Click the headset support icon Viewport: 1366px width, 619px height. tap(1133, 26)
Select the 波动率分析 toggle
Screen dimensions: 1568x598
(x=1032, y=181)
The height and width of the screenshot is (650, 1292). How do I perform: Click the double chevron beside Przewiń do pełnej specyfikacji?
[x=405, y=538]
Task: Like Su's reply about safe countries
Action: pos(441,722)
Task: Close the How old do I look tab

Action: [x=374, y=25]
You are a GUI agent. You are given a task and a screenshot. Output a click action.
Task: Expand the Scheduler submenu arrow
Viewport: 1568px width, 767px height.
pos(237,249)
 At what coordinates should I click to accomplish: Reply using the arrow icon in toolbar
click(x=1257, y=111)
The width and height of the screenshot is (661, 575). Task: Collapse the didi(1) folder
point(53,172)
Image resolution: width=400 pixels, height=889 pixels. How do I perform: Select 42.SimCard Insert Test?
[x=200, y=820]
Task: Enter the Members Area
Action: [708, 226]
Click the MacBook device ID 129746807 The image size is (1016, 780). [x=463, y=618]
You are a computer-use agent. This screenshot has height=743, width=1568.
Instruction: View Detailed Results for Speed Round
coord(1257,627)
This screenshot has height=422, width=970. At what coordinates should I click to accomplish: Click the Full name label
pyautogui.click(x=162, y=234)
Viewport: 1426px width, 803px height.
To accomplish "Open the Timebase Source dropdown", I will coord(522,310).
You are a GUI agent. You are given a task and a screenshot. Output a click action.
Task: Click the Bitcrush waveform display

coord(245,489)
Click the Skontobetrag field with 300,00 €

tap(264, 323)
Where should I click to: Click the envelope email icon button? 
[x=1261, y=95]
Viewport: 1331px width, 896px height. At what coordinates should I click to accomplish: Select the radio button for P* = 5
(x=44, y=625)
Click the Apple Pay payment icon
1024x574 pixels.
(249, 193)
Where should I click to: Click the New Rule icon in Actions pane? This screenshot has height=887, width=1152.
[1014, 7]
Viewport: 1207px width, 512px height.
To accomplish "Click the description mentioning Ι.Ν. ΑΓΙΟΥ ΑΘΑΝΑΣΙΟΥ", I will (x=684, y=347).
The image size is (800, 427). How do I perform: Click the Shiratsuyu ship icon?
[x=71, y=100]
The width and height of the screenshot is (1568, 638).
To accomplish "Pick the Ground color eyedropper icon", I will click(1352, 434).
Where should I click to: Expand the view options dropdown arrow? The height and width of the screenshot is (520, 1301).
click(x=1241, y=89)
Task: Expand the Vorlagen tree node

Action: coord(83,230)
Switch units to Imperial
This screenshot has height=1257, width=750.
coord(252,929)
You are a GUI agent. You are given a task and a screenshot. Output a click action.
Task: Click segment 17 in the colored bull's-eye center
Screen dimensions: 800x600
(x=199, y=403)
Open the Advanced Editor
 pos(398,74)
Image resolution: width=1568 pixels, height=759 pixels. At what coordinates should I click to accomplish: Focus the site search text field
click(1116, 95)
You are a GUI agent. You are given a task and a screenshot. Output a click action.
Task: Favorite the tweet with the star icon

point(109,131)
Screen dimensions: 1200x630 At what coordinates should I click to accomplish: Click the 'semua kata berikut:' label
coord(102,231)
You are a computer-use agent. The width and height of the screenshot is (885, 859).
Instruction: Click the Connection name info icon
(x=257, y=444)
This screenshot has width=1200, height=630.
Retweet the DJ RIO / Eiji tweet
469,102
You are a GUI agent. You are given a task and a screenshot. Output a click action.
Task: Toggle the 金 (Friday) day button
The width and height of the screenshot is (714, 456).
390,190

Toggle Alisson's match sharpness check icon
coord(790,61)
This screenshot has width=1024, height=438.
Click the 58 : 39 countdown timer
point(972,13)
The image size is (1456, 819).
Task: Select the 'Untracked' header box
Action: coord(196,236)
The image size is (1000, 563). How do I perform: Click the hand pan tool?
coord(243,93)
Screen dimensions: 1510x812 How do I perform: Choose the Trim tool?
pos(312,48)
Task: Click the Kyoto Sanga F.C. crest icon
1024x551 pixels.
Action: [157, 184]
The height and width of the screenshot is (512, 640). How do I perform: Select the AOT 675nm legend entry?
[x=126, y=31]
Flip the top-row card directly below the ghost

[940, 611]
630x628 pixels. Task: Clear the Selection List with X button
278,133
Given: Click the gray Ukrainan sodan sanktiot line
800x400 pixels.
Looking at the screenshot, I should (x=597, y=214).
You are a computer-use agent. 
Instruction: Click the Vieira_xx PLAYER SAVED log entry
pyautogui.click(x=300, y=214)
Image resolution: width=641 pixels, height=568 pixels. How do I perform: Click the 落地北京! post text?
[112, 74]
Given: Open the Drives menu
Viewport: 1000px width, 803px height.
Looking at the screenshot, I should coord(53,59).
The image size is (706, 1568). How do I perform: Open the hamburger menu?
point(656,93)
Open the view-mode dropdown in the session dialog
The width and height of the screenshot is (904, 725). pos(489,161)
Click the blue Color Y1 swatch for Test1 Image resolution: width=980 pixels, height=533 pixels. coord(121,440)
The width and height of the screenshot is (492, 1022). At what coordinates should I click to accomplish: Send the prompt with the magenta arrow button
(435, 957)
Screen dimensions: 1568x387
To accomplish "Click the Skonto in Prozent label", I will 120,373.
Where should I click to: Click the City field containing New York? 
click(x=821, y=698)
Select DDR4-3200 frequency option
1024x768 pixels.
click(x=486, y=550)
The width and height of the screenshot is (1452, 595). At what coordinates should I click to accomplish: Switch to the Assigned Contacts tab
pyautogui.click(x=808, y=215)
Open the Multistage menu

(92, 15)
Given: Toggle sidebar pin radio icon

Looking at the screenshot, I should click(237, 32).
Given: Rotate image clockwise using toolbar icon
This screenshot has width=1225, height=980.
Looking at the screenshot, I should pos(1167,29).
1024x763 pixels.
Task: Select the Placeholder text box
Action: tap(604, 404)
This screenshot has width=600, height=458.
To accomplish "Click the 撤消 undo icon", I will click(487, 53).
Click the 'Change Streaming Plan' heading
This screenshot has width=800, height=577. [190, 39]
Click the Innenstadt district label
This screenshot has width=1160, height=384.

[WHAT YOU SHOULD DO]: When the string "computer" occurs in a line of the material, that line belongs in the answer.

[RESPONSE FOR THIS EXERCISE]:
You are a computer-use agent. This screenshot has height=743, width=1568.
You are a computer-use agent. The width and height of the screenshot is (885, 859).
You are a computer-use agent. 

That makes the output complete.